The first line of the entries through the line bearing "Click the red 14-CRITICAL": copy these lines exactly and return nothing else.

Records shown:
·····

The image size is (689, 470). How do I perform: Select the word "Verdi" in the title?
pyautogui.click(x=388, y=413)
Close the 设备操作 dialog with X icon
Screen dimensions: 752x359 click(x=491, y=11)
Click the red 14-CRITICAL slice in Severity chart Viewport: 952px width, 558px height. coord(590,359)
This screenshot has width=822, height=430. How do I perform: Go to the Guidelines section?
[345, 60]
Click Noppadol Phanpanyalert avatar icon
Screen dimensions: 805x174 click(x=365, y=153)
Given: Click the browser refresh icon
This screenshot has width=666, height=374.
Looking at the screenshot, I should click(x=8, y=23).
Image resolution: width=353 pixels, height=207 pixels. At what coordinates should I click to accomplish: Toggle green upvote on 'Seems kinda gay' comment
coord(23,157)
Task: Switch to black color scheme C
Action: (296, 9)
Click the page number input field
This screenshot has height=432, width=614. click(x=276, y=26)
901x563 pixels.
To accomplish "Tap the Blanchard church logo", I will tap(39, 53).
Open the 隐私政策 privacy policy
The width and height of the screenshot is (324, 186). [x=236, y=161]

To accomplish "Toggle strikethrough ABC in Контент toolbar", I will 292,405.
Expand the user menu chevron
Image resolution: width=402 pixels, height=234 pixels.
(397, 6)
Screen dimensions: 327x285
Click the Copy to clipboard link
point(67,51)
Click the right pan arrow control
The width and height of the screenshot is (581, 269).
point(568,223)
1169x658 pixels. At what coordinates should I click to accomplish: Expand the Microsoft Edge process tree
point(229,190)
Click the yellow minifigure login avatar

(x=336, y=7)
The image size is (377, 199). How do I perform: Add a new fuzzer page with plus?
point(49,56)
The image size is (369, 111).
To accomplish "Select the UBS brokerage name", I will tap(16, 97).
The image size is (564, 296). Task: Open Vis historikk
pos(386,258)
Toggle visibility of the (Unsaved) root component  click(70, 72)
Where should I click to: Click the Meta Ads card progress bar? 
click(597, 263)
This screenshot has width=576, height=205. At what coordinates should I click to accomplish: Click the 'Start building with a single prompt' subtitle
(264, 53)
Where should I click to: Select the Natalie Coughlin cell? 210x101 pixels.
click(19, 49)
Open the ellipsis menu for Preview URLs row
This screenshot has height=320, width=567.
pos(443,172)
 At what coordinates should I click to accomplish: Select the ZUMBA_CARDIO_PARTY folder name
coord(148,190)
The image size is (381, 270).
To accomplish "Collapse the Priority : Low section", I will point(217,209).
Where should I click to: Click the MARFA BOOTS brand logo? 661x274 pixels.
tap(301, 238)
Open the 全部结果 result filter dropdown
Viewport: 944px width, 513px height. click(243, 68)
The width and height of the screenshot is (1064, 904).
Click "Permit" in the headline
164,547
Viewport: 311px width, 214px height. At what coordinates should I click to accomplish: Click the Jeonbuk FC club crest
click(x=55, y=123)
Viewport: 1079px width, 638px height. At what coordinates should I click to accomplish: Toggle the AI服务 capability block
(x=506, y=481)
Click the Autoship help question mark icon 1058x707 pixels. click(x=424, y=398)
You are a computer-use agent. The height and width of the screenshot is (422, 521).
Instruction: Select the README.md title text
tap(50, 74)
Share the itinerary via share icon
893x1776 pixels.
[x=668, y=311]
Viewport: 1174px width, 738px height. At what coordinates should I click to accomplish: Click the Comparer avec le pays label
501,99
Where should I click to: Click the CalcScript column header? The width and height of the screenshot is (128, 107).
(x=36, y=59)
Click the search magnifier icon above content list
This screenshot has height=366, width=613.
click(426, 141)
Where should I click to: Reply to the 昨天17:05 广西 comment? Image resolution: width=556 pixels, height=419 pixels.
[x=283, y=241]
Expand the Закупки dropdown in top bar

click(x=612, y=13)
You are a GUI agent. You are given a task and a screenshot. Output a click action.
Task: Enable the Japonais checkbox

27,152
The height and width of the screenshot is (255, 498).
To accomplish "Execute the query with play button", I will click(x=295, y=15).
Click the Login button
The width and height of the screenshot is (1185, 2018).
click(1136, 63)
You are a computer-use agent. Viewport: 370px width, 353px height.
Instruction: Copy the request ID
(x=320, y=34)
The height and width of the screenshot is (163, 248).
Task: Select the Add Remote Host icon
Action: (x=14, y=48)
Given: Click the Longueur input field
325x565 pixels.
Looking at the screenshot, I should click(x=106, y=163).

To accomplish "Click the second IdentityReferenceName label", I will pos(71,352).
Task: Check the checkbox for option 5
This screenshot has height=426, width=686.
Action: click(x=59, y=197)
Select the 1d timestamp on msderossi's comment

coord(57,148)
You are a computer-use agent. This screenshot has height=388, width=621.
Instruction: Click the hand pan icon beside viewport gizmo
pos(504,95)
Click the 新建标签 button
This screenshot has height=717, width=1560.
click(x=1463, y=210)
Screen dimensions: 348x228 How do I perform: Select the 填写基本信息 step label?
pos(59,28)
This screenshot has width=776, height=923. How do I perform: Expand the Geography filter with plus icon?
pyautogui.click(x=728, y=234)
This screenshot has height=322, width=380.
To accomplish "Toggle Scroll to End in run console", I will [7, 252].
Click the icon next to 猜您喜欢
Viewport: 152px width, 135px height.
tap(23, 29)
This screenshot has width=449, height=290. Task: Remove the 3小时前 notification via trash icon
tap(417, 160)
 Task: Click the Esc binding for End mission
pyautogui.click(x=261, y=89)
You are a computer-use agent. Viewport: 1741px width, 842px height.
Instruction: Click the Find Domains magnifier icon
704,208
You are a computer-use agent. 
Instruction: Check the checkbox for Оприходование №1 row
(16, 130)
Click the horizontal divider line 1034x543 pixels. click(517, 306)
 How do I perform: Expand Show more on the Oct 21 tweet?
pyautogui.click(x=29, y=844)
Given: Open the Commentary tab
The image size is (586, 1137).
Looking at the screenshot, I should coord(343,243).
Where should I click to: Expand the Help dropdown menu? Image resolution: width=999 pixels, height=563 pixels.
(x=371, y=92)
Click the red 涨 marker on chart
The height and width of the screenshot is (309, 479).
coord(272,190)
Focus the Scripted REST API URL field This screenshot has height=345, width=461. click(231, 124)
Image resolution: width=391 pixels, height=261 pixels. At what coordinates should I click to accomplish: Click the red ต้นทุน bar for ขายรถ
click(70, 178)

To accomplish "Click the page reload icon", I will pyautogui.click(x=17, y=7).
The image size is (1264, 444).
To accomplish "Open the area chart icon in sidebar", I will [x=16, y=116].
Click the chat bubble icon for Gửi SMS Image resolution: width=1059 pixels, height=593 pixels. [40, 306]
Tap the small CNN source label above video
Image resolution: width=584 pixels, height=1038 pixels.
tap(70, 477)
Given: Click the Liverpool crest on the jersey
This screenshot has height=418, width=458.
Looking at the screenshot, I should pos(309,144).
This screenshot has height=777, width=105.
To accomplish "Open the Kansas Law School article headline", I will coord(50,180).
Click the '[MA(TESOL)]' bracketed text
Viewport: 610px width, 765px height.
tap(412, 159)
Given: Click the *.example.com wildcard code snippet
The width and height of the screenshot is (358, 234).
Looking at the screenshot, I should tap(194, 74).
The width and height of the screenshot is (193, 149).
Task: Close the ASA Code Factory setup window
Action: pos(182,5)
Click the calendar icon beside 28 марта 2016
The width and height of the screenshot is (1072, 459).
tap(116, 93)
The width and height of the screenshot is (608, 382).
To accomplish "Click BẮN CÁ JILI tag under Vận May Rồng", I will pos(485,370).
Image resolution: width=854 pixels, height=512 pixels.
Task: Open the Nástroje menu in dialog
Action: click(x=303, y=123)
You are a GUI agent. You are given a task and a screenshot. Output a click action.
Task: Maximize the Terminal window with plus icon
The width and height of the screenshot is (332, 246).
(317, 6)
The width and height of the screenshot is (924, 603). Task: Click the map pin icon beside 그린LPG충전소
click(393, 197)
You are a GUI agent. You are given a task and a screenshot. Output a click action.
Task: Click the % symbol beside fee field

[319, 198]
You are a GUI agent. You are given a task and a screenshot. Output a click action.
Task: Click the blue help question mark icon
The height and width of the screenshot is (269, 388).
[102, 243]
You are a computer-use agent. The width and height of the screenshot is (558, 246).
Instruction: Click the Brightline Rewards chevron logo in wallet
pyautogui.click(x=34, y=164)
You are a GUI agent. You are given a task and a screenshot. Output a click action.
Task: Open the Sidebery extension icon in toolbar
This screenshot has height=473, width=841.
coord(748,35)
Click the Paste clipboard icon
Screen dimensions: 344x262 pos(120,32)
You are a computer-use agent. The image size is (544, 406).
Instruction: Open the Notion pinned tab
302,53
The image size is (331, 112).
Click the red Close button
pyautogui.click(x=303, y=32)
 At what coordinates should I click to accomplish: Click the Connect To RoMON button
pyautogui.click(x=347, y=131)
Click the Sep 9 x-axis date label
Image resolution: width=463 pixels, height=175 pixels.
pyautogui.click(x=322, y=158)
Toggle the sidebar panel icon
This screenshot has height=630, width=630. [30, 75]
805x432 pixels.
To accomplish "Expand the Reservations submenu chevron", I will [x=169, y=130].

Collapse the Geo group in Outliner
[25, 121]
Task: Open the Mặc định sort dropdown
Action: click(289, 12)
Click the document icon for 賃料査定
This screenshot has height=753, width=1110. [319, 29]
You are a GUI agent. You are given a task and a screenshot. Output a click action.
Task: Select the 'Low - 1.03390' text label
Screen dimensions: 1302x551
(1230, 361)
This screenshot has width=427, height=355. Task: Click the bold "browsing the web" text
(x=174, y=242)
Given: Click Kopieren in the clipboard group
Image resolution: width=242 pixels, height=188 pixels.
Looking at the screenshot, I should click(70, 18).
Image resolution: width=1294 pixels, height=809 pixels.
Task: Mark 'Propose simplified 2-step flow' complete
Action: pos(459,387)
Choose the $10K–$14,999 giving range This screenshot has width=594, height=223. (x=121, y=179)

·····

Answer section:
The image size is (689, 470). How do I perform: Select the word "Verdi" in the title?
pyautogui.click(x=388, y=413)
Close the 设备操作 dialog with X icon
Screen dimensions: 752x359 click(x=491, y=11)
Click the red 14-CRITICAL slice in Severity chart Viewport: 952px width, 558px height. coord(590,359)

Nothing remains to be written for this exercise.